----- Source information

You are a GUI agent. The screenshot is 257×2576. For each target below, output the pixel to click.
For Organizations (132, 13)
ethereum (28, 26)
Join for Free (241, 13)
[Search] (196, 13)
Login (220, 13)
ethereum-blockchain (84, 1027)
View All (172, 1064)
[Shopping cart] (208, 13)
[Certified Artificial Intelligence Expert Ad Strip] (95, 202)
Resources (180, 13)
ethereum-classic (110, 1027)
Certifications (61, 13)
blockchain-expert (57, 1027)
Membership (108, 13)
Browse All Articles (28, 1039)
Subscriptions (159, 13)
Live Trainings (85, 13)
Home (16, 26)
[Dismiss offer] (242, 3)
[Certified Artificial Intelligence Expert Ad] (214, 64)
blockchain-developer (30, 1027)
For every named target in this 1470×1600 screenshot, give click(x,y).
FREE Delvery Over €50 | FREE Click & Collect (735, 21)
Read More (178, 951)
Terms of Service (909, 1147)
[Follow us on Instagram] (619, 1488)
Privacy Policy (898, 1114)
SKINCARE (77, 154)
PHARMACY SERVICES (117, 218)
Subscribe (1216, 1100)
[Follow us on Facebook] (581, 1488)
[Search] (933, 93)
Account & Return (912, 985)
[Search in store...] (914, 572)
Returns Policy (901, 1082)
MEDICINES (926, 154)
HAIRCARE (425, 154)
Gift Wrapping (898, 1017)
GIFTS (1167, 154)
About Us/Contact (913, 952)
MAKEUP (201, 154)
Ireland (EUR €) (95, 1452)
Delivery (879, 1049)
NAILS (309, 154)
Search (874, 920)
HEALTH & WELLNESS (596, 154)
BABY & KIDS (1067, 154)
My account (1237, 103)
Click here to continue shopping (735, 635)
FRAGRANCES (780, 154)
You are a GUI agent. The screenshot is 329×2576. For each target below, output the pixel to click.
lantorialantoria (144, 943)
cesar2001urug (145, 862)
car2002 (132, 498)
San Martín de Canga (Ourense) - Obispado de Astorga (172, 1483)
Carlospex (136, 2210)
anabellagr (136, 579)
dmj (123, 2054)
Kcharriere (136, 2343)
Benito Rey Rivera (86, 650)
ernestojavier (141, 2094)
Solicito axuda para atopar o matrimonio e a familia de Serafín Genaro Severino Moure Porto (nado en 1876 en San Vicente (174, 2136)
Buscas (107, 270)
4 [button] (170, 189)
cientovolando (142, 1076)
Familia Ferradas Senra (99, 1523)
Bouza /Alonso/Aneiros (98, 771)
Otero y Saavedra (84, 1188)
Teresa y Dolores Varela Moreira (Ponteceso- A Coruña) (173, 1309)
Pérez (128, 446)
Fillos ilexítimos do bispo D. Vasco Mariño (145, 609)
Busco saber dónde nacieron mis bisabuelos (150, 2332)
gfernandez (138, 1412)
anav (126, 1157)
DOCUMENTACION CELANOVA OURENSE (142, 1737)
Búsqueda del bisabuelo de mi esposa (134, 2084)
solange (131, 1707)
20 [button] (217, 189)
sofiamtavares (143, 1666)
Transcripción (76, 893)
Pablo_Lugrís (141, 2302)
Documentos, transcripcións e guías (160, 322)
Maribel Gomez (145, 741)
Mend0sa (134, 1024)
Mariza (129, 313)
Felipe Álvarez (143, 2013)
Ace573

----------

Lines containing the string "Artificial" in the entries above should be counted. State that number alone.

● Solution:
2